(Stored dataset items)
┌────────

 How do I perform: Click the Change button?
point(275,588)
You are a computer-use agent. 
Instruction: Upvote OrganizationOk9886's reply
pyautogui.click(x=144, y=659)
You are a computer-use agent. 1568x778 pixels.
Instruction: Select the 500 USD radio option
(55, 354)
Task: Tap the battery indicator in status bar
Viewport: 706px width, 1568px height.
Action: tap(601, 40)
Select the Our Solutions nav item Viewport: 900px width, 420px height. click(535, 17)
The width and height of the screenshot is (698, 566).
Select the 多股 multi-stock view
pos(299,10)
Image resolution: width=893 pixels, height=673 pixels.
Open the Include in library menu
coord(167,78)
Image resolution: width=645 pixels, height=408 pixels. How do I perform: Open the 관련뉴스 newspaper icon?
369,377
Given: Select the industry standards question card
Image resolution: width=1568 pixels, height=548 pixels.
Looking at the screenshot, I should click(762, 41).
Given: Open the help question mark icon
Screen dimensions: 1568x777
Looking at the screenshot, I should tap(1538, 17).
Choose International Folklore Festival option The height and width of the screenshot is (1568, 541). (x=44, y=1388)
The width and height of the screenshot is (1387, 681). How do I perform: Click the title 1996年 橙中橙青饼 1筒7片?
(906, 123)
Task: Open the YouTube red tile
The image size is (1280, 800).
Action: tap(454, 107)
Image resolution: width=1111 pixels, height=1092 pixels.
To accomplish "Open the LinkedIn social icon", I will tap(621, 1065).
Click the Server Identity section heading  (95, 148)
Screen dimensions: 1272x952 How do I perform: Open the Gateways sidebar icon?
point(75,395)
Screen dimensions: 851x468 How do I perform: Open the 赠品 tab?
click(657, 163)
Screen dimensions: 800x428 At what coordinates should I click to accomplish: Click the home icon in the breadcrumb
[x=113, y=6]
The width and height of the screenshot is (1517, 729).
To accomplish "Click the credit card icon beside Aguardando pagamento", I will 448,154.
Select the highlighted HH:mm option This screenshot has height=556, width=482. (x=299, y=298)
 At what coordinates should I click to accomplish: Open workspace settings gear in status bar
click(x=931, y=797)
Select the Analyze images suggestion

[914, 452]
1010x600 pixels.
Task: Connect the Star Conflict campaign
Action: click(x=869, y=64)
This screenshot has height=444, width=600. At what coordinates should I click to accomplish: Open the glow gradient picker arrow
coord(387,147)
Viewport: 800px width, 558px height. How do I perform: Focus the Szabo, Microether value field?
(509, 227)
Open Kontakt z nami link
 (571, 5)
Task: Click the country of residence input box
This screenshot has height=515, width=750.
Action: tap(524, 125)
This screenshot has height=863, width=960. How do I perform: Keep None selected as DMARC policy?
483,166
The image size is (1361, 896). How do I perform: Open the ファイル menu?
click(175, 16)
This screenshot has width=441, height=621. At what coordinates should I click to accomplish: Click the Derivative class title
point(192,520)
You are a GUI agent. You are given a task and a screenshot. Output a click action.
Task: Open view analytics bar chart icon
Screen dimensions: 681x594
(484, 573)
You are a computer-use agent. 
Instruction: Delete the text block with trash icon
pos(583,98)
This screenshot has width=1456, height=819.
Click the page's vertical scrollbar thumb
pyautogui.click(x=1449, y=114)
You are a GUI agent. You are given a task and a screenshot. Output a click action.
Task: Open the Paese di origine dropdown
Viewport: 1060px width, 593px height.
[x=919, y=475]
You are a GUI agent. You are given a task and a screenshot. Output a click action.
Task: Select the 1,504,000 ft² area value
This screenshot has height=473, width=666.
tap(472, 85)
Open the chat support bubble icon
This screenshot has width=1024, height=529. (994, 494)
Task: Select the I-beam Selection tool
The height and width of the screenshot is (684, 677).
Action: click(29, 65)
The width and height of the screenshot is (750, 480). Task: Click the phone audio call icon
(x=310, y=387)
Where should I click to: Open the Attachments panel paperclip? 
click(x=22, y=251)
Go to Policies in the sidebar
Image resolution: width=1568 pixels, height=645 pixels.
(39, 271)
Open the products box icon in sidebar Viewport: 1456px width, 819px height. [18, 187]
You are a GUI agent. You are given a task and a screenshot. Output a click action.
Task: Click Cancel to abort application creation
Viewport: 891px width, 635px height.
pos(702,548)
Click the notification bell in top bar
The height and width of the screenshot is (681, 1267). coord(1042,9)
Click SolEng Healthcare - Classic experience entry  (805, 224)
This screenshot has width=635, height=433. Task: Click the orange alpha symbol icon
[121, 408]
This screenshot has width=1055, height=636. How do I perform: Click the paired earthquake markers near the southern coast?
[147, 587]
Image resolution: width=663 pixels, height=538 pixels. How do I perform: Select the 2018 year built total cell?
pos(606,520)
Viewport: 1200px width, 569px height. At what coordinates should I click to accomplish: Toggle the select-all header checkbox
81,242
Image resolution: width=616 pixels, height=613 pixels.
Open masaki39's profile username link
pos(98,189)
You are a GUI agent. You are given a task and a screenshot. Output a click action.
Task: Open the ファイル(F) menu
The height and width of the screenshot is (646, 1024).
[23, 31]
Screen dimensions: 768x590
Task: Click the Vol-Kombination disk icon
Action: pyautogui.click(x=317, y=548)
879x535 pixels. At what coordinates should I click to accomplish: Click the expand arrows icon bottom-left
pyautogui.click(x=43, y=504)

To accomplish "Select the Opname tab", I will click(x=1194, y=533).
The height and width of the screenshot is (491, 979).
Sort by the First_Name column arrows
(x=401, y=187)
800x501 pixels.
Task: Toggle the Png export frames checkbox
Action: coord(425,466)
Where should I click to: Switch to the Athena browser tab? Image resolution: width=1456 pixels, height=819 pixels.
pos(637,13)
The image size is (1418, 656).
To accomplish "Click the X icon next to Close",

└────────

Turn all of the data above into a numbered list with one line per item, and drop any blank lines.

1.  How do I perform: Click the Change button?
2. point(275,588)
3. You are a computer-use agent. 
4. Instruction: Upvote OrganizationOk9886's reply
5. pyautogui.click(x=144, y=659)
6. You are a computer-use agent. 1568x778 pixels.
7. Instruction: Select the 500 USD radio option
8. (55, 354)
9. Task: Tap the battery indicator in status bar
10. Viewport: 706px width, 1568px height.
11. Action: tap(601, 40)
12. Select the Our Solutions nav item Viewport: 900px width, 420px height. click(535, 17)
13. The width and height of the screenshot is (698, 566).
14. Select the 多股 multi-stock view
15. pos(299,10)
16. Image resolution: width=893 pixels, height=673 pixels.
17. Open the Include in library menu
18. coord(167,78)
19. Image resolution: width=645 pixels, height=408 pixels. How do I perform: Open the 관련뉴스 newspaper icon?
20. 369,377
21. Given: Select the industry standards question card
22. Image resolution: width=1568 pixels, height=548 pixels.
23. Looking at the screenshot, I should click(762, 41).
24. Given: Open the help question mark icon
25. Screen dimensions: 1568x777
26. Looking at the screenshot, I should tap(1538, 17).
27. Choose International Folklore Festival option The height and width of the screenshot is (1568, 541). (x=44, y=1388)
28. The width and height of the screenshot is (1387, 681). How do I perform: Click the title 1996年 橙中橙青饼 1筒7片?
29. (906, 123)
30. Task: Open the YouTube red tile
31. The image size is (1280, 800).
32. Action: tap(454, 107)
33. Image resolution: width=1111 pixels, height=1092 pixels.
34. To accomplish "Open the LinkedIn social icon", I will tap(621, 1065).
35. Click the Server Identity section heading  (95, 148)
36. Screen dimensions: 1272x952 How do I perform: Open the Gateways sidebar icon?
37. point(75,395)
38. Screen dimensions: 851x468 How do I perform: Open the 赠品 tab?
39. click(657, 163)
40. Screen dimensions: 800x428 At what coordinates should I click to accomplish: Click the home icon in the breadcrumb
41. [x=113, y=6]
42. The width and height of the screenshot is (1517, 729).
43. To accomplish "Click the credit card icon beside Aguardando pagamento", I will 448,154.
44. Select the highlighted HH:mm option This screenshot has height=556, width=482. (x=299, y=298)
45.  At what coordinates should I click to accomplish: Open workspace settings gear in status bar
46. click(x=931, y=797)
47. Select the Analyze images suggestion
48. [914, 452]
49. 1010x600 pixels.
50. Task: Connect the Star Conflict campaign
51. Action: click(x=869, y=64)
52. This screenshot has height=444, width=600. At what coordinates should I click to accomplish: Open the glow gradient picker arrow
53. coord(387,147)
54. Viewport: 800px width, 558px height. How do I perform: Focus the Szabo, Microether value field?
55. (509, 227)
56. Open Kontakt z nami link
57.  (571, 5)
58. Task: Click the country of residence input box
59. This screenshot has height=515, width=750.
60. Action: tap(524, 125)
61. This screenshot has height=863, width=960. How do I perform: Keep None selected as DMARC policy?
62. 483,166
63. The image size is (1361, 896). How do I perform: Open the ファイル menu?
64. click(175, 16)
65. This screenshot has width=441, height=621. At what coordinates should I click to accomplish: Click the Derivative class title
66. point(192,520)
67. You are a GUI agent. You are given a task and a screenshot. Output a click action.
68. Task: Open view analytics bar chart icon
69. Screen dimensions: 681x594
70. (484, 573)
71. You are a computer-use agent. 
72. Instruction: Delete the text block with trash icon
73. pos(583,98)
74. This screenshot has width=1456, height=819.
75. Click the page's vertical scrollbar thumb
76. pyautogui.click(x=1449, y=114)
77. You are a GUI agent. You are given a task and a screenshot. Output a click action.
78. Task: Open the Paese di origine dropdown
79. Viewport: 1060px width, 593px height.
80. [x=919, y=475]
81. You are a GUI agent. You are given a task and a screenshot. Output a click action.
82. Task: Select the 1,504,000 ft² area value
83. This screenshot has height=473, width=666.
84. tap(472, 85)
85. Open the chat support bubble icon
86. This screenshot has width=1024, height=529. (994, 494)
87. Task: Select the I-beam Selection tool
88. The height and width of the screenshot is (684, 677).
89. Action: click(29, 65)
90. The width and height of the screenshot is (750, 480). Task: Click the phone audio call icon
91. (x=310, y=387)
92. Where should I click to: Open the Attachments panel paperclip? 
93. click(x=22, y=251)
94. Go to Policies in the sidebar
95. Image resolution: width=1568 pixels, height=645 pixels.
96. (39, 271)
97. Open the products box icon in sidebar Viewport: 1456px width, 819px height. [18, 187]
98. You are a GUI agent. You are given a task and a screenshot. Output a click action.
99. Task: Click Cancel to abort application creation
100. Viewport: 891px width, 635px height.
101. pos(702,548)
102. Click the notification bell in top bar
103. The height and width of the screenshot is (681, 1267). coord(1042,9)
104. Click SolEng Healthcare - Classic experience entry  (805, 224)
105. This screenshot has width=635, height=433. Task: Click the orange alpha symbol icon
106. [121, 408]
107. This screenshot has width=1055, height=636. How do I perform: Click the paired earthquake markers near the southern coast?
108. [147, 587]
109. Image resolution: width=663 pixels, height=538 pixels. How do I perform: Select the 2018 year built total cell?
110. pos(606,520)
111. Viewport: 1200px width, 569px height. At what coordinates should I click to accomplish: Toggle the select-all header checkbox
112. 81,242
113. Image resolution: width=616 pixels, height=613 pixels.
114. Open masaki39's profile username link
115. pos(98,189)
116. You are a GUI agent. You are given a task and a screenshot. Output a click action.
117. Task: Open the ファイル(F) menu
118. The height and width of the screenshot is (646, 1024).
119. [23, 31]
120. Screen dimensions: 768x590
121. Task: Click the Vol-Kombination disk icon
122. Action: pyautogui.click(x=317, y=548)
123. 879x535 pixels. At what coordinates should I click to accomplish: Click the expand arrows icon bottom-left
124. pyautogui.click(x=43, y=504)
125. To accomplish "Select the Opname tab", I will click(x=1194, y=533).
126. The height and width of the screenshot is (491, 979).
127. Sort by the First_Name column arrows
128. (x=401, y=187)
129. 800x501 pixels.
130. Task: Toggle the Png export frames checkbox
131. Action: coord(425,466)
132. Where should I click to: Switch to the Athena browser tab? Image resolution: width=1456 pixels, height=819 pixels.
133. pos(637,13)
134. The image size is (1418, 656).
135. To accomplish "Click the X icon next to Close",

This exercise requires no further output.